The task
Report each line of the records that contains the string "pixels", treating case as significant.

Entries on target coordinates
■ ■ ■ ■ ■ ■ ■
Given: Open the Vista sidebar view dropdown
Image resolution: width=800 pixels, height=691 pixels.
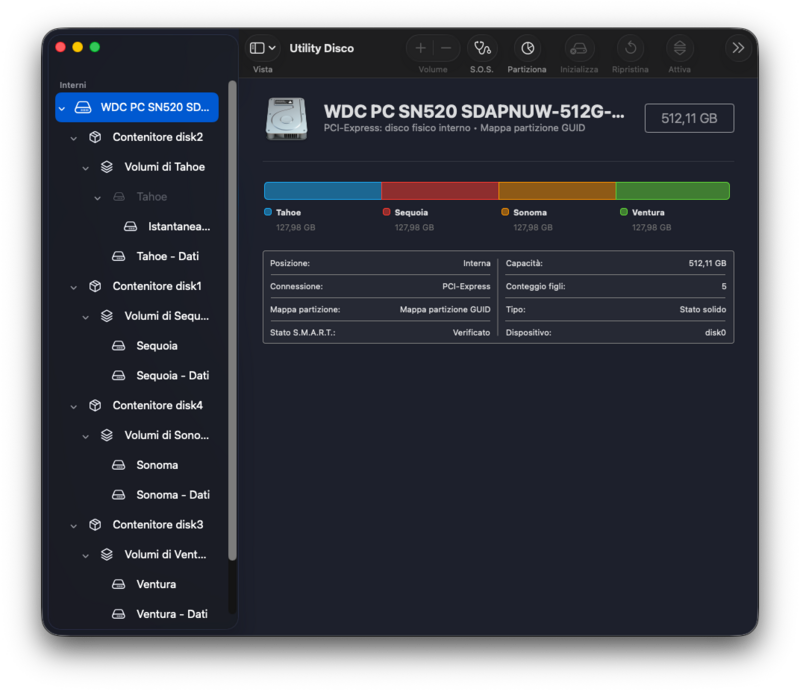Looking at the screenshot, I should tap(263, 48).
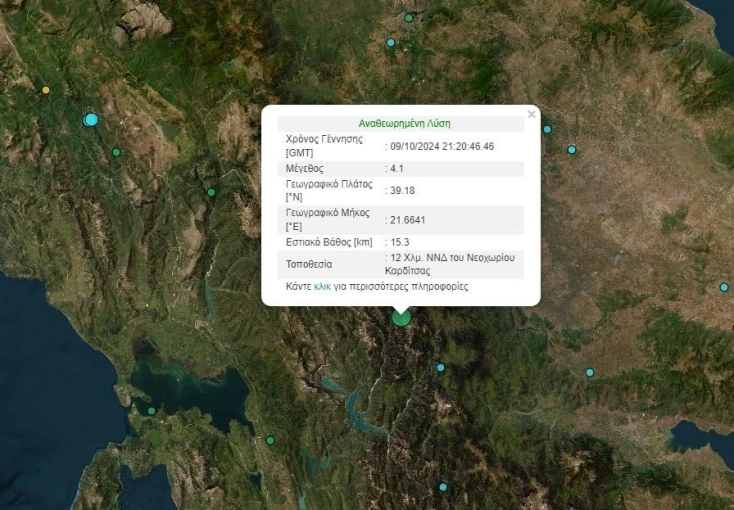This screenshot has width=734, height=510.
Task: Click the teal marker right beside the popup close button
Action: (x=547, y=129)
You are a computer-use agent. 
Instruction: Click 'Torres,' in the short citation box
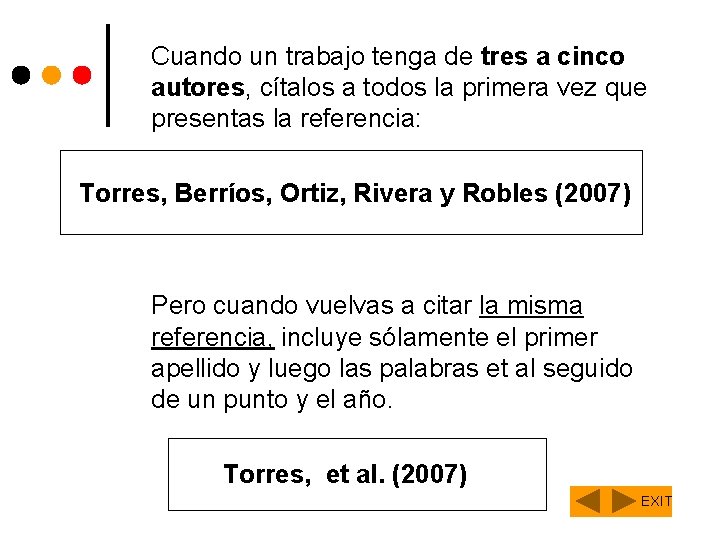pyautogui.click(x=267, y=474)
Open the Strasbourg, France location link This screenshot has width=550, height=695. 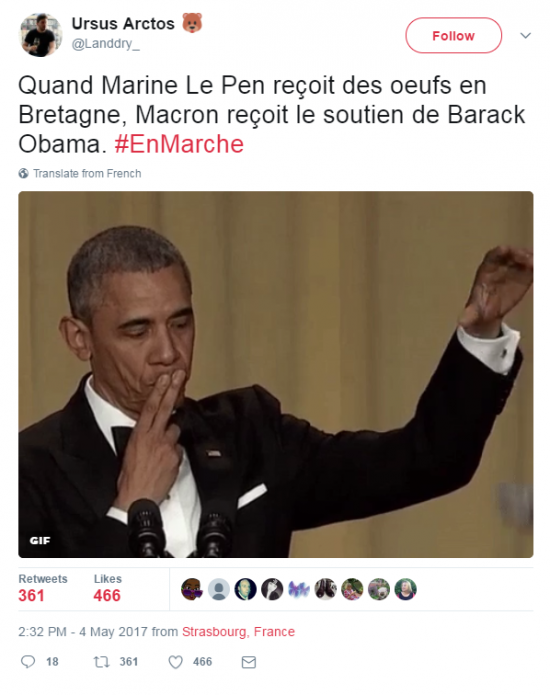pos(238,632)
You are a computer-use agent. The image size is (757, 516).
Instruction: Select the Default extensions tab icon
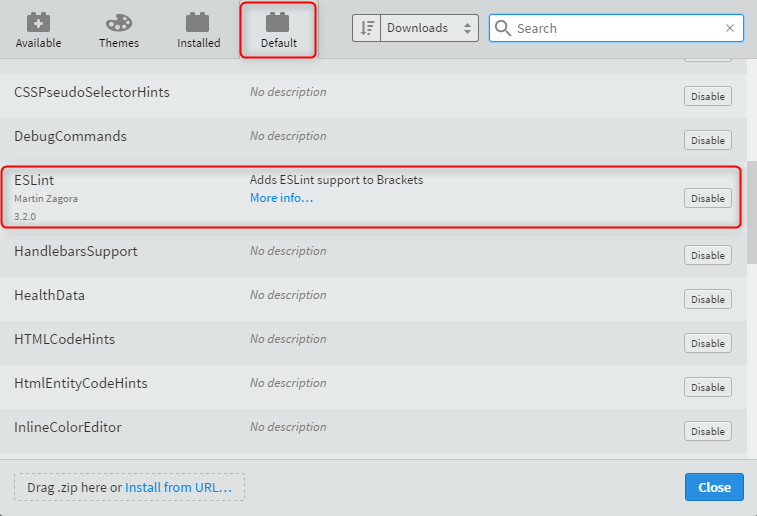278,22

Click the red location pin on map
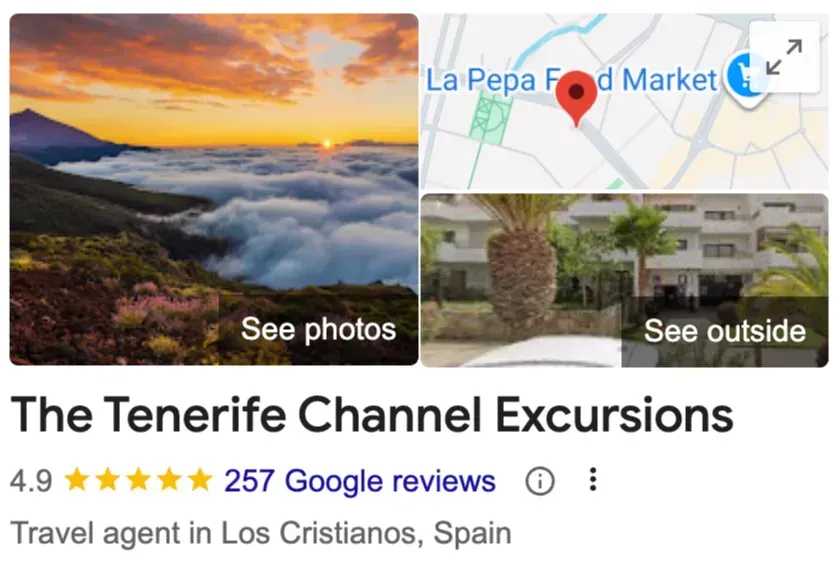[576, 100]
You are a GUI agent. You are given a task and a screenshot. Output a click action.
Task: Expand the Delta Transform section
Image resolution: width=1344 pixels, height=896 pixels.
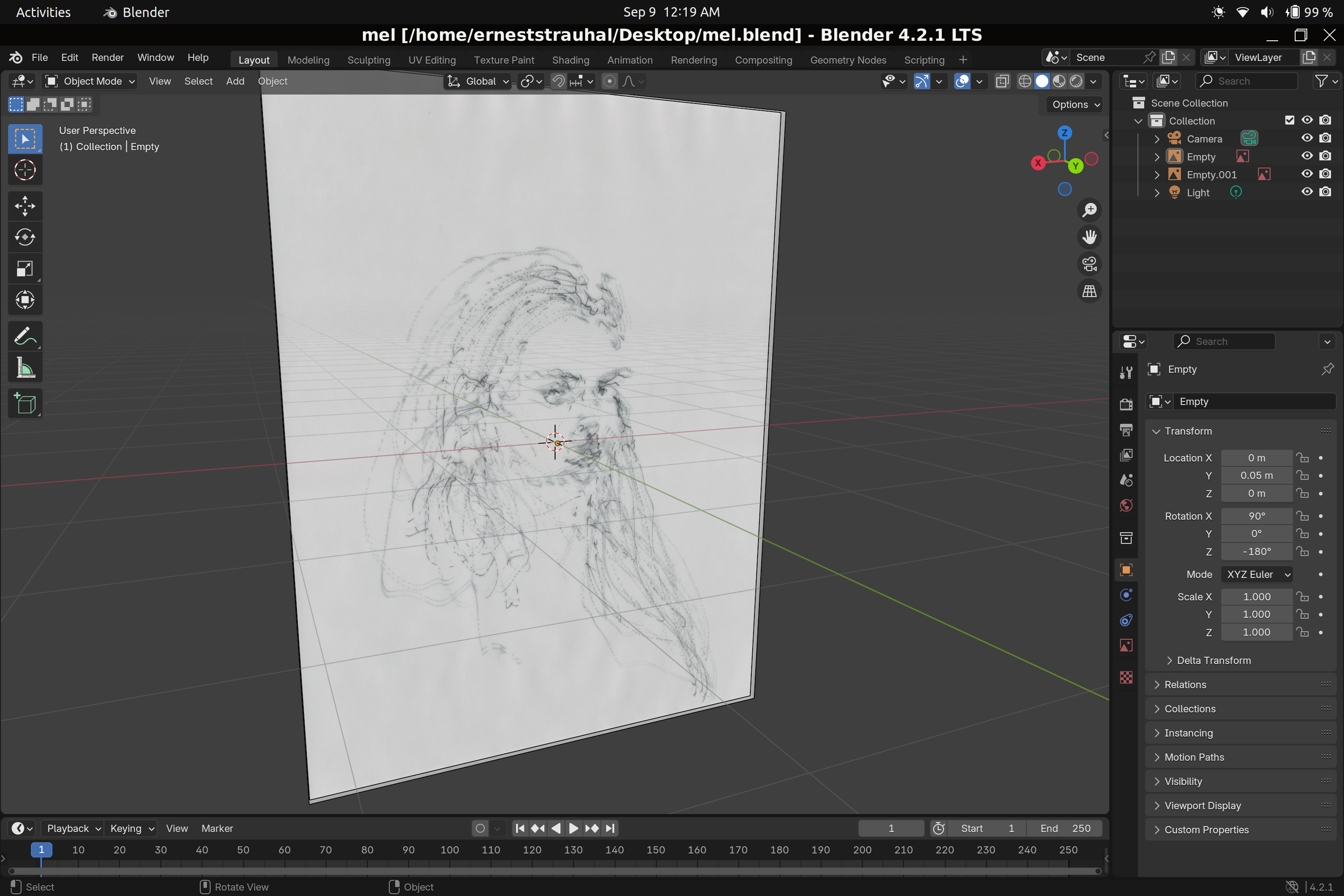point(1213,660)
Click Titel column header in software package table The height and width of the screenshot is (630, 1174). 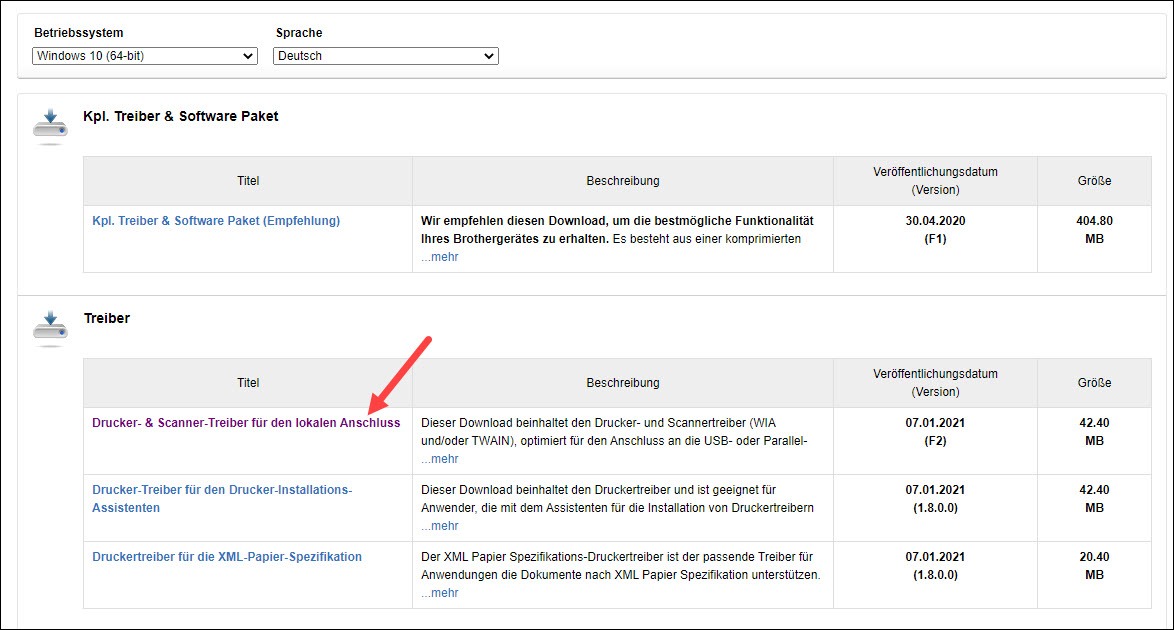tap(248, 181)
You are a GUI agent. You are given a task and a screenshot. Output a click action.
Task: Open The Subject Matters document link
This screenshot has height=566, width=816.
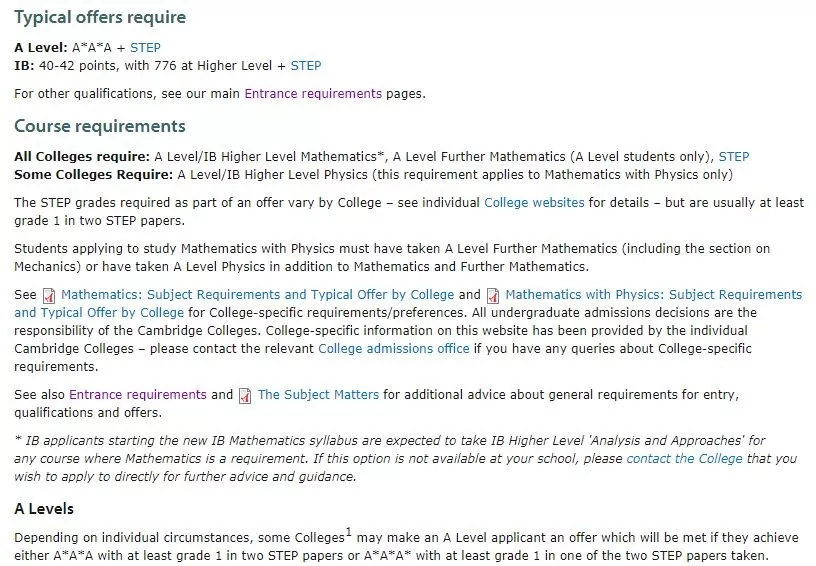pyautogui.click(x=318, y=395)
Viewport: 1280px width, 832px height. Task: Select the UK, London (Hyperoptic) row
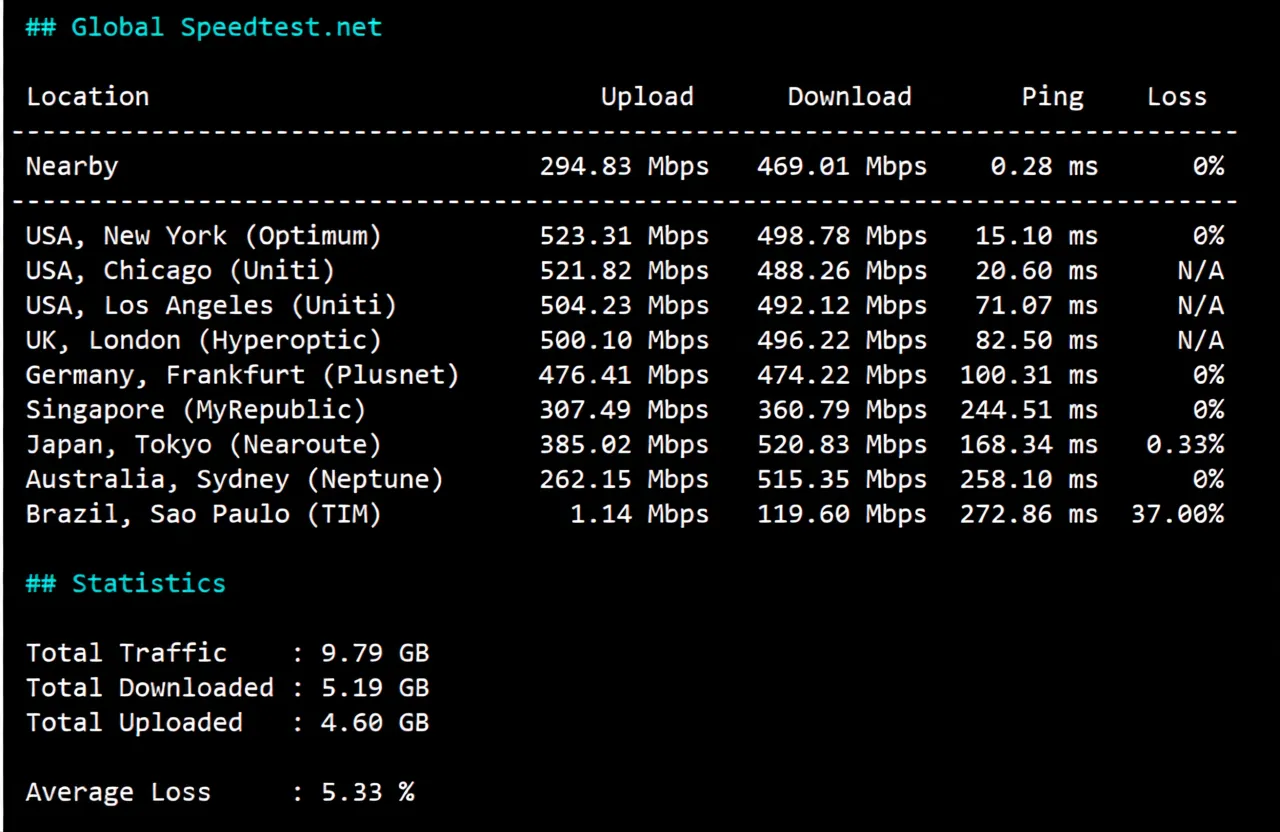[x=203, y=340]
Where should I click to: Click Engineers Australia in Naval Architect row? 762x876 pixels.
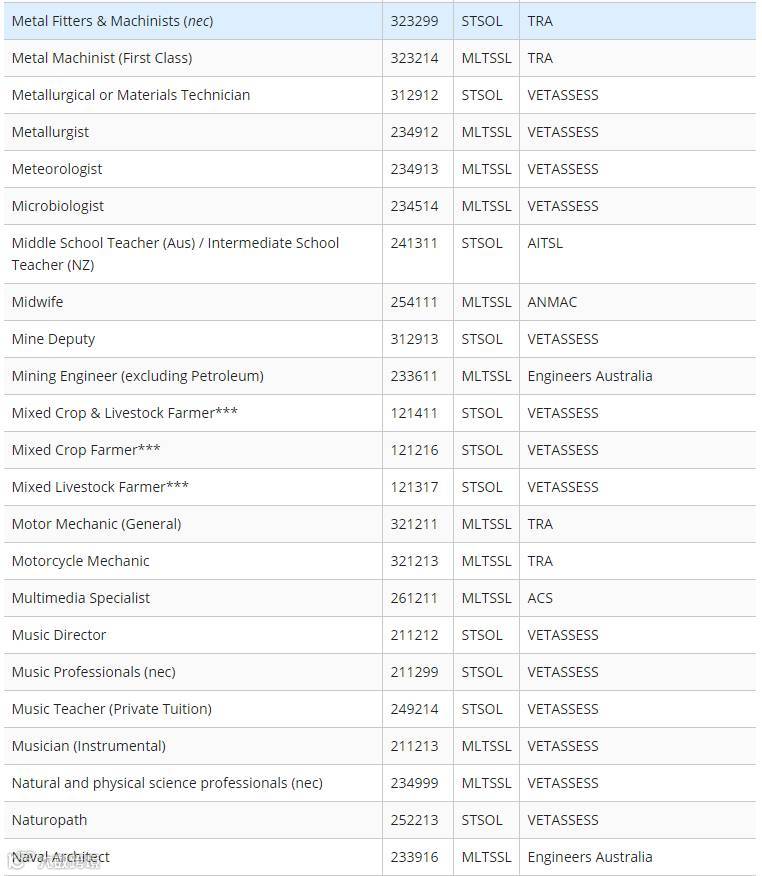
■ ■ ■ ■ ■ ■ ■
Solution
Image resolution: width=800 pixels, height=691 pixels.
Image resolution: width=1344 pixels, height=896 pixels.
Where should I click to: Click Engineers Australia in Naval Architect row? 762x876 pixels.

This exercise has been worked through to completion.